Infrared lamps overhang some sections, keeping them consistently 7 degrees Fahrenheit warmer than the control plots. Other plots get regular doses of misted water. Some receive both. This allows scientists to look at the individual factors of warming and precipitation, and also study how those two factors might interact.
“We know the temperatures are going to increase,” says Jayne Belnap, a USGS ecologist and biocrust research pioneer. “Precipitation, that’s a lot more variable, and people don’t really know what’s going to happen.” The future could bring light, regular rains. Or we might see more frequent heavy rainfalls. Or perhaps less frequent, but even larger, storms.
Reed stands by a plot hit with both heat lamps and light, regular water treatments. The ground looks trampled. It’s surprising that just a little water could cause this kind of damage. Reed and Belnap think the water gives the crusts just enough moisture to rev up metabolism, but not enough to replace the energy they’ve used, especially as heat speeds up evaporation.
What’s troubling is how quickly the warmed and watered crusts disappeared — they were barren in less than a year. “You can tell right away which ones got watered,” says Belnap. “Everything used to look like that over there,” she says, pointing to a distant control plot with visible, thick crusts.
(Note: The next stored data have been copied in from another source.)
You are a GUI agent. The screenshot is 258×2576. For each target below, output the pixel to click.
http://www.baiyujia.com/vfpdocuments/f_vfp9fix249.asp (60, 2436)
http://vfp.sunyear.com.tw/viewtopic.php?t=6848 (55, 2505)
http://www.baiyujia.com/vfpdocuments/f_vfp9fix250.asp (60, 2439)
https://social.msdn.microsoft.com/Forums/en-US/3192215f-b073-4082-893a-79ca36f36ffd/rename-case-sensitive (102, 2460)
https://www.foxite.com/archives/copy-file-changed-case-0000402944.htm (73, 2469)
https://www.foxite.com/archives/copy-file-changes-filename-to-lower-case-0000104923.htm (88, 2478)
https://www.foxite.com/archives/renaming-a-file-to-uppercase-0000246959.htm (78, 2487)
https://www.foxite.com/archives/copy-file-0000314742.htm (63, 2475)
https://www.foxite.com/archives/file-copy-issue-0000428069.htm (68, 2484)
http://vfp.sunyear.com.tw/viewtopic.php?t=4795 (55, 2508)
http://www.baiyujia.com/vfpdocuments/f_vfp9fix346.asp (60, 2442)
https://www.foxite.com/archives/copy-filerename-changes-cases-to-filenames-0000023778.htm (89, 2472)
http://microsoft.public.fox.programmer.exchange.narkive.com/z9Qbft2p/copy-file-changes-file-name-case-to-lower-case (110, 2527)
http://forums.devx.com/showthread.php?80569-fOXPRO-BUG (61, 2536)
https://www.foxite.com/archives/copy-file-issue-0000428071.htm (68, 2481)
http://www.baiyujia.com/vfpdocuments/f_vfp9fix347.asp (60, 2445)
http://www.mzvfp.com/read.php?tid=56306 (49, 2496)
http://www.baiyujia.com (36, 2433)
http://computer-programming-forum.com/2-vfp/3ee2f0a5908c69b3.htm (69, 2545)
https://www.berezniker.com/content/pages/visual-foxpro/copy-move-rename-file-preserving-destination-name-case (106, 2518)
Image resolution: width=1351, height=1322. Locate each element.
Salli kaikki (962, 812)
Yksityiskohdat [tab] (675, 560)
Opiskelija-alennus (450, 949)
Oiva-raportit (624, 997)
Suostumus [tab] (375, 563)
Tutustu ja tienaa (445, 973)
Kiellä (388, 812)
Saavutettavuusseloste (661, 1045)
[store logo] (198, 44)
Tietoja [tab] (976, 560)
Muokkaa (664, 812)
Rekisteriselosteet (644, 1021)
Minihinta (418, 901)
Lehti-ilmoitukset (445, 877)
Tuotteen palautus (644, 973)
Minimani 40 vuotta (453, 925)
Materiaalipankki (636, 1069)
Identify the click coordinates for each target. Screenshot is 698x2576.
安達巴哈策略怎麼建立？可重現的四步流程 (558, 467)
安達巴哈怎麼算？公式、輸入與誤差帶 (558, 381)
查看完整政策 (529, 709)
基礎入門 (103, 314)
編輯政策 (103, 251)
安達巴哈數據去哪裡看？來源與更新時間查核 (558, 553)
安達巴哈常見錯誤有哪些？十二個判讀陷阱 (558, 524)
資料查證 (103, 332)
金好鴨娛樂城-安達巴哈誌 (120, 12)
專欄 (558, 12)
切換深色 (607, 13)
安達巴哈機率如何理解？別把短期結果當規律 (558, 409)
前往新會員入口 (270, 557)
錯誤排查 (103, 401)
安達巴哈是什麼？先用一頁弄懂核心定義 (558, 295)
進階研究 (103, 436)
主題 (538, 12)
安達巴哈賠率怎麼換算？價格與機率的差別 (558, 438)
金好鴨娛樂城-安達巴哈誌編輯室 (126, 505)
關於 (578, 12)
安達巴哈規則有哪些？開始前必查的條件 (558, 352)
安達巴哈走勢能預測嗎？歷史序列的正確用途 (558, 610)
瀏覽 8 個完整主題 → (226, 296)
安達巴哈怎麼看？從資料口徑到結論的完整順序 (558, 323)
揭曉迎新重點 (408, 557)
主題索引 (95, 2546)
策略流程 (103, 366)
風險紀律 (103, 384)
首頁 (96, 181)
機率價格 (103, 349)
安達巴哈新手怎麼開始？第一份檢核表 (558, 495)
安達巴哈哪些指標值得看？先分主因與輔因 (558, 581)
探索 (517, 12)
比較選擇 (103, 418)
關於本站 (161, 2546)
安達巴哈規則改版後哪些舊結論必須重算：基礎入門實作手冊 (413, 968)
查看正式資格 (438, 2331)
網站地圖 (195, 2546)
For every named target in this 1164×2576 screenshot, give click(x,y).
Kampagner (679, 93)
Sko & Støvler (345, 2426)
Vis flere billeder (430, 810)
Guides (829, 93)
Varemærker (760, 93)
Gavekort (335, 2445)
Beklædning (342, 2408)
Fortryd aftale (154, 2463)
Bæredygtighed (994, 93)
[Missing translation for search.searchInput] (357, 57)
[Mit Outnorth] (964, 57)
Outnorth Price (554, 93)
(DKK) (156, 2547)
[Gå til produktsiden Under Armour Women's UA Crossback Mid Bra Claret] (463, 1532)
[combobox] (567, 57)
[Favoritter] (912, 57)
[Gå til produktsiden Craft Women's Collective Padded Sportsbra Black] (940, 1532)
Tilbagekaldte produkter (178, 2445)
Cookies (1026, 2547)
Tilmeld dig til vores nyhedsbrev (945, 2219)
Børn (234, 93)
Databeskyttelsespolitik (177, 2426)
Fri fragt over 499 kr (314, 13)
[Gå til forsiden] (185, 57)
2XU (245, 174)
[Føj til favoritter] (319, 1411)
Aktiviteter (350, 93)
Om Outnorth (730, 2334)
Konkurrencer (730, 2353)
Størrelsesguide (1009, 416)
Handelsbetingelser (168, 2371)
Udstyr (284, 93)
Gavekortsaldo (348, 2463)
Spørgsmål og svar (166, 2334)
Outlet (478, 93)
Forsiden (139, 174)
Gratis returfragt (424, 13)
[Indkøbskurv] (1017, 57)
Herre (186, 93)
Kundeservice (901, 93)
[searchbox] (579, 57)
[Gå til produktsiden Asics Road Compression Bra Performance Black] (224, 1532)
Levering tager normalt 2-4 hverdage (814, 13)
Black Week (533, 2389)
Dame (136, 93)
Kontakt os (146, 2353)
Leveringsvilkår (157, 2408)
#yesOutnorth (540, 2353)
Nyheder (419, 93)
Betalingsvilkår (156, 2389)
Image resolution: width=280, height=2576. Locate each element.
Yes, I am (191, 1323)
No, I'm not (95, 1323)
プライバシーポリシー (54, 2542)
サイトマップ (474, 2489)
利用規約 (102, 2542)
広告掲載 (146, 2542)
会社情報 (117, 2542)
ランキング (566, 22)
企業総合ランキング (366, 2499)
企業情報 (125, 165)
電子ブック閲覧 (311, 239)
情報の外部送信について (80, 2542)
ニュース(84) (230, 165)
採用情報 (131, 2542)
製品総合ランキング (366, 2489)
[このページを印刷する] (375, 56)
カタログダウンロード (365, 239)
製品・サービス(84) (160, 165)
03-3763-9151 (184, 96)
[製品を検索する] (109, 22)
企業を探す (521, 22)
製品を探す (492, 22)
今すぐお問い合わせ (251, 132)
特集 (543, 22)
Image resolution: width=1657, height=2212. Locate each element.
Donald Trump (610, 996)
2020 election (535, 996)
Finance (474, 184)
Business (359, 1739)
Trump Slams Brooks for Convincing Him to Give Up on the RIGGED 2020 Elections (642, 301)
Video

“It was stunning and disappointing and somewhat gut-wrenching,” says USGS researcher Scott Ferrenberg, the lead author on a paper analyzing data from these experiments.
Other researchers, like Fernando Maestre, a professor at Rey Juan Carlos University in Spain, are doing similar experiments in other parts of the world. Nearly 75 percent of Spain is classified as drylands. “Climate models predict really, really high warming for Spain, particularly during the summer. And summer in Spain is already really hot,” he says. “We need to know what is going to happen before we can think of ways of mitigating it.”
Maestre’s experiments are showing results similar to those from USGS.
The future doesn’t look good for biocrust communities, and thus for the stability of desert soils, as we continue to careen toward a warmer climate. But researchers still hold out hope. “We’re trying to turn to a more optimistic phase to see if there’s some way we could help these communities to return,” says Ferrenberg. Several universities are trying to culture biocrust organisms in greenhouses and reintroduce them to damaged landscapes. Results are mixed so far. In China, government scientists sprayed a cyanobacteria-loaded slurry over growing sand dunes and stopped their advance. But recent experiments in New Mexico and Utah have been hit-or-miss, and it’s not clear why. “The jury’s out in terms of restoration and how much success we might have in the face of climate change,” says Ferrenberg.
Scientists are also exploring assisted migration, a controversial topic in ecology where species are moved from a place they currently thrive in to places they might survive as the globe warms. The Moab USGS team just began a new “common garden” experiment to see which crust communities might fare the best in a warmer Utah. They gathered crust samples from different ecosystems across the Southwest and grew them in a greenhouse at Northern Arizona University. Early this year, the team spread those samples in adjacent Utah plots. Similar to climate manipulation plots near the Colorado River, half of these plots are warmed with infrared lamps to simulate the future.
“Right now, the plots look like sand with confetti colors. So, we’re waiting to see how those communities take shape over time,” says Reed. If the native crusts can’t withstand the expected warming, maybe the crusts already adapted to hotter deserts could.
In the end, perhaps preserving the biocrust’s ecosystem function is more important than preserving species native to the Colorado Plateau.